Il caso riguarda una coppia che decideva di formalizzare la separazione personale utilizzando il procedimento di negoziazione assistita, davanti all'avvocato, senza giudice. Tra le condizioni di separazione le parti prevedevano il trasferimento della proprietà dell'immobile in capo alla moglie.

Dopo l'autorizzazione ricevuta dal Pubblico Ministero, l'accordo veniva trascritto dall'ufficiale di stato civile del relativo Comune. Successivamente l'accordo veniva presentato alla Conservatoria per la trascrizione, ma quest'ultima rifiutava la trascrizione per assenza dell'autentica del Notaio.

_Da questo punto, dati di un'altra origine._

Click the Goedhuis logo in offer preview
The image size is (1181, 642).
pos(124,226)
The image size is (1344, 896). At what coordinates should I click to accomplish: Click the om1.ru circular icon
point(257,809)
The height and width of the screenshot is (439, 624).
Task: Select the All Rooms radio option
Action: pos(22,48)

Per questo motivo, le parti si vedevano costrette a ricorrere al Tribunale di Pordenone, che ha deciso con sentenza del 17 marzo 2017 che l'accordo raggiunto tra i coniugi con la negoziazione assistita in materia di famiglia deve essere sottoposto all'esame della Procura e, una volta ottenuto il nullaosta, produce gli effetti dei provvedimenti giudiziali che definiscono i provvedimenti di separazione giudiziale. Da ciò consegue che, poiché i provvedimenti giudiziali (sentenze, decreti e ordinanze) non richiedono autenticazioni delle sottoscrizioni da parte di altri pubblici ufficiali, neppure gli accordi di negoziazione assistita devono essere soggetti a tale adempimento per la trascrizione delle cessioni immobiliari.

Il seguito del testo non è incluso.